Слева, сквозь покачивающиеся верхушки камыша, виднеется серебристая ажурная паутина, повисшая между речных берегов.
И вот человек в синей форме, с исцарапанным карабином на плече, облокотившийся о перила. И вот лохматый пес, привязанный цепью к длинной железной проволоке. В объектив моего прицела плеснуло бельем, висящим на веревке перед домиком, желтеющим у береговой опоры, — какие-то кукольные пододеяльники, простыни, рубашонки, парусящие на ветру…
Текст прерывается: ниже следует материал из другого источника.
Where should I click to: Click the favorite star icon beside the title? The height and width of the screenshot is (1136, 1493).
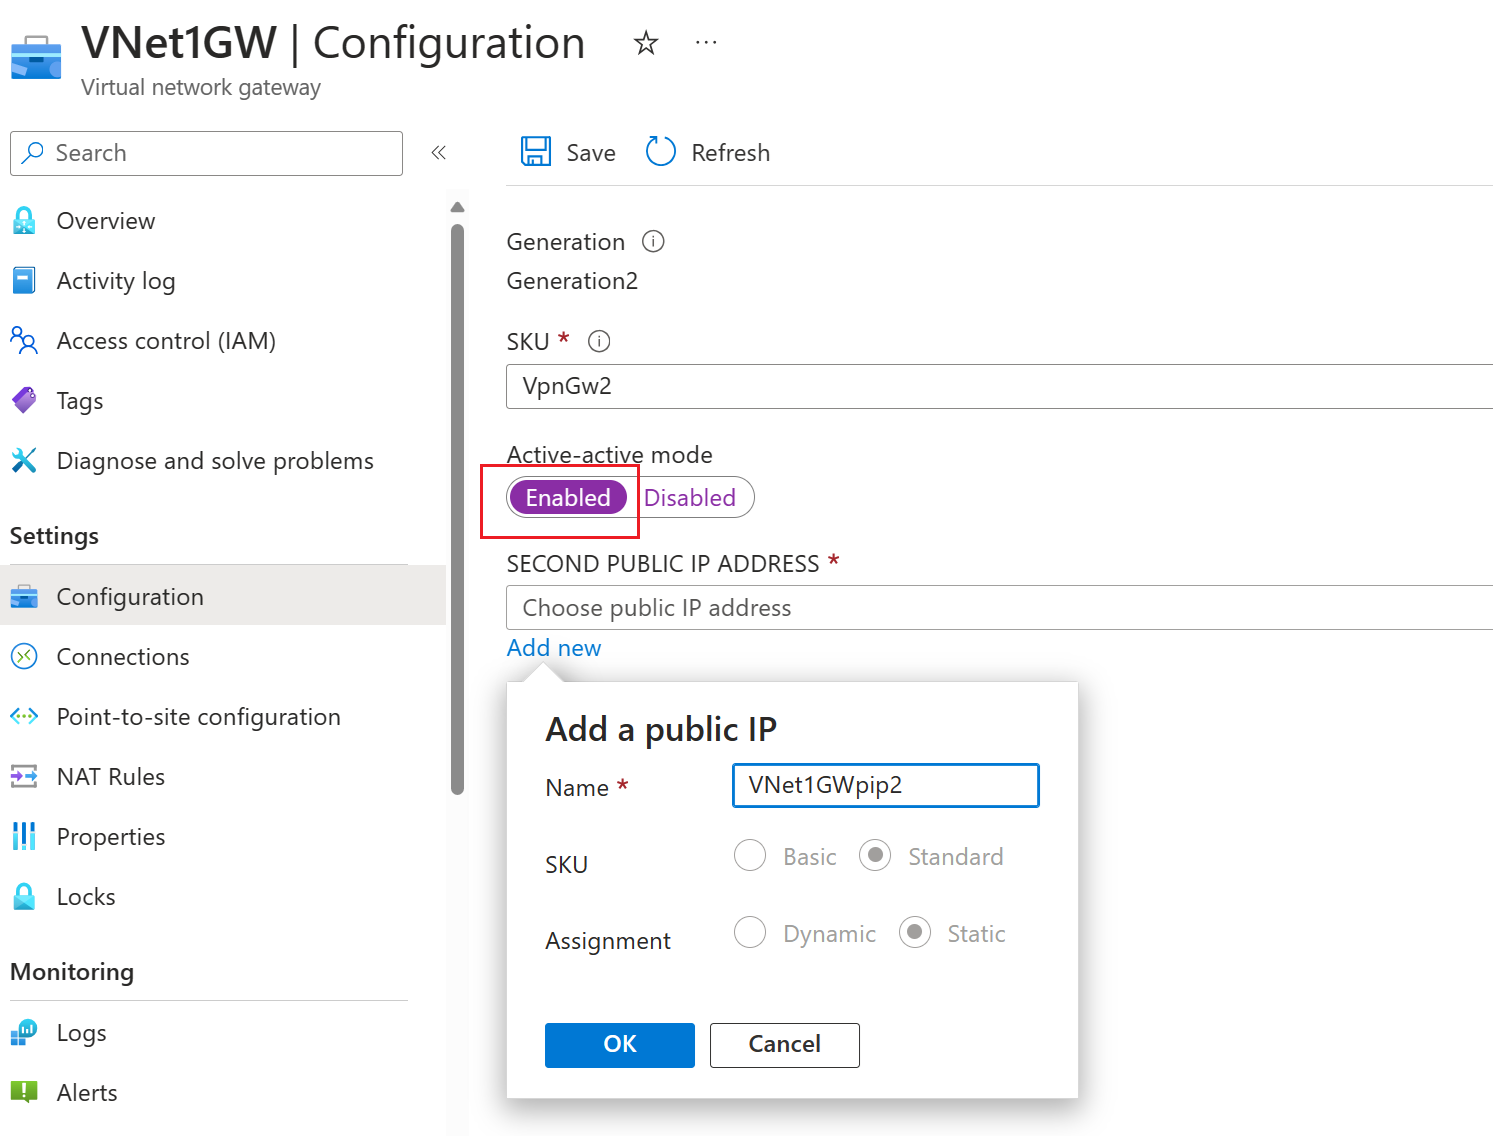pos(646,43)
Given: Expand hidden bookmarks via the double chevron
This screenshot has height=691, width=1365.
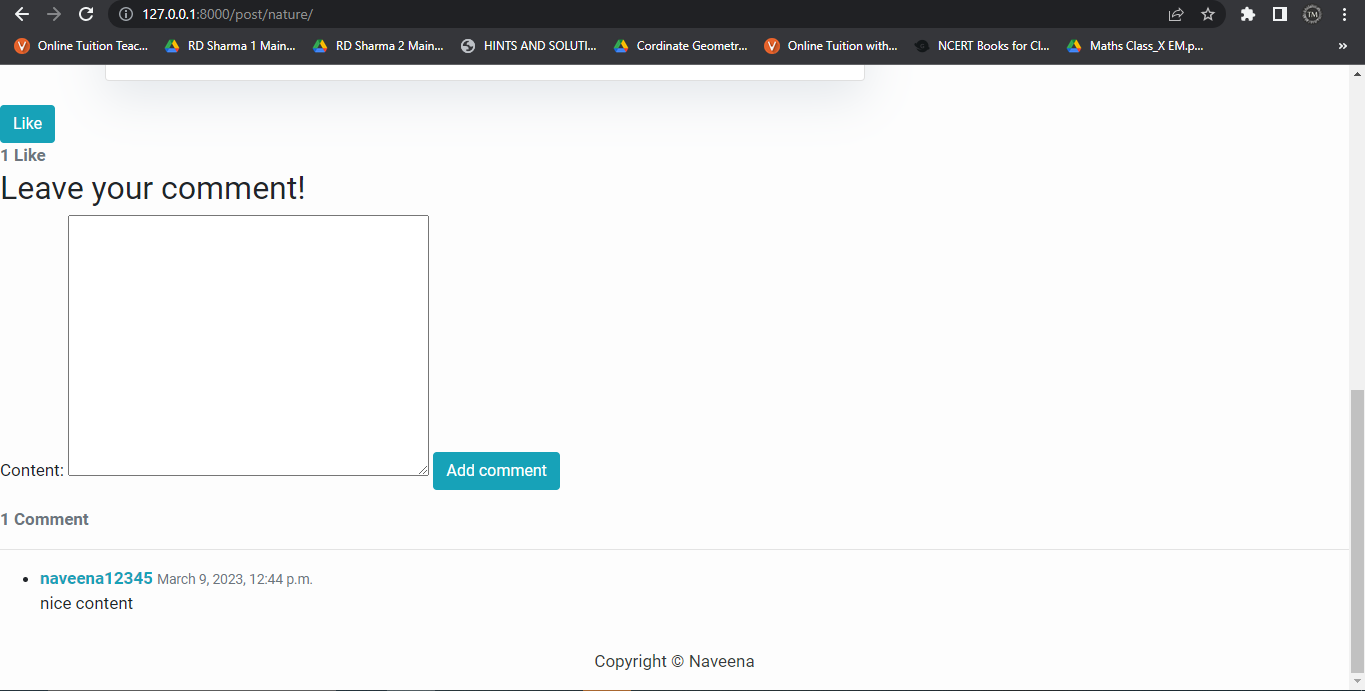Looking at the screenshot, I should pos(1342,45).
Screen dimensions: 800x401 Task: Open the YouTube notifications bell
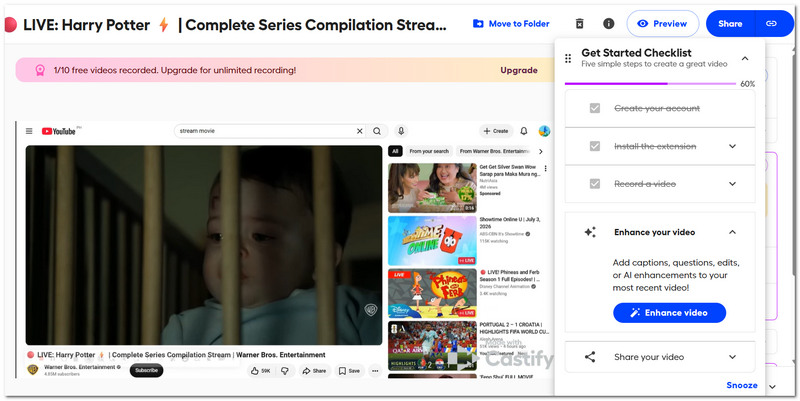click(523, 131)
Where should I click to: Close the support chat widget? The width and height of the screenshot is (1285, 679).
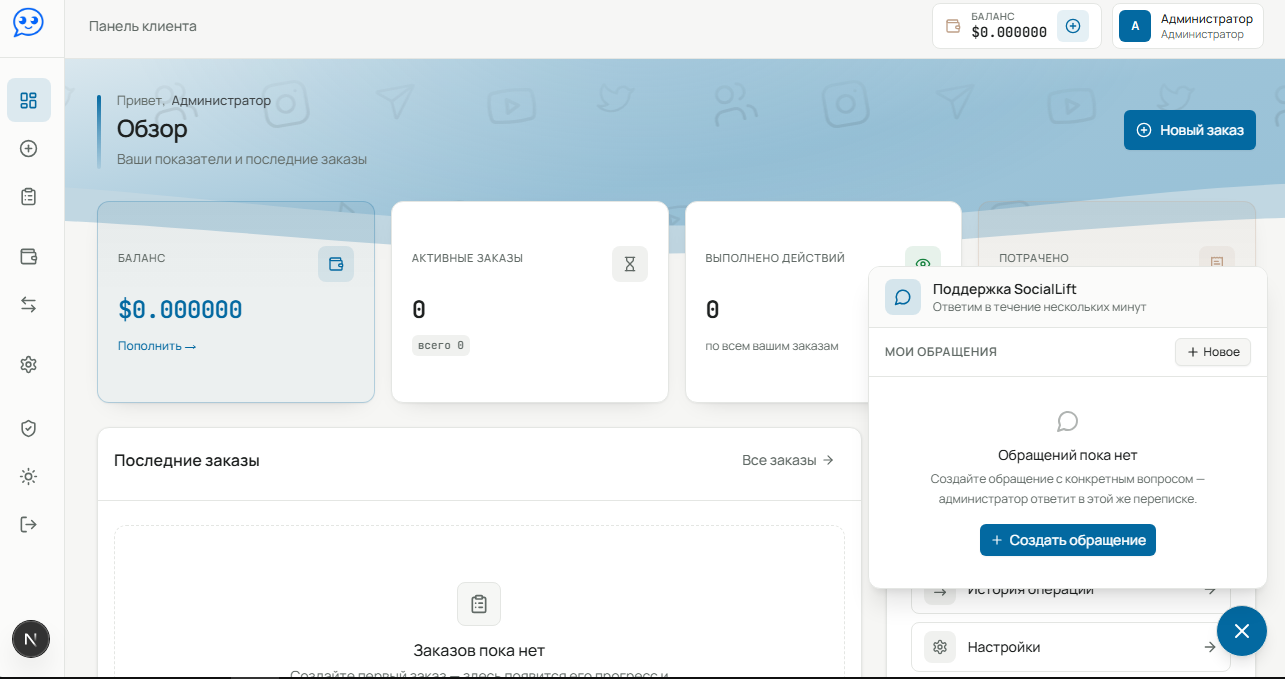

Я перевел взгляд на мостовую опору, стоящую посредине реки. Она казалась тоньше головки камыша, но, напрягши зрение, я смог рассмотреть и гранитные глыбы, которыми была облицована эта опора, и громадные волны, толпящиеся у ее подножия… Я невольно залюбовался опорой. Несомненно, это было как раз то, что нужно.
Время шло… Все так же шелестел камыш. С криками носились над рекой чайки. Но вот вдалеке послышался гудок, и тотчас вспыхнули зеленые огоньки перед мостом на противоположном берегу.
Мир, окружавший меня (как свидетельствовали радиопередачи), погряз в обмене, дележе, сотворении кумиров, и только я один мог предпринять что-то разумное в этом бедламе!
Когда зеленая проворная гусеница достигла центра серебряной паутины, внутри меня, распугивая мух, со звоном посыпались снарядные гильзы…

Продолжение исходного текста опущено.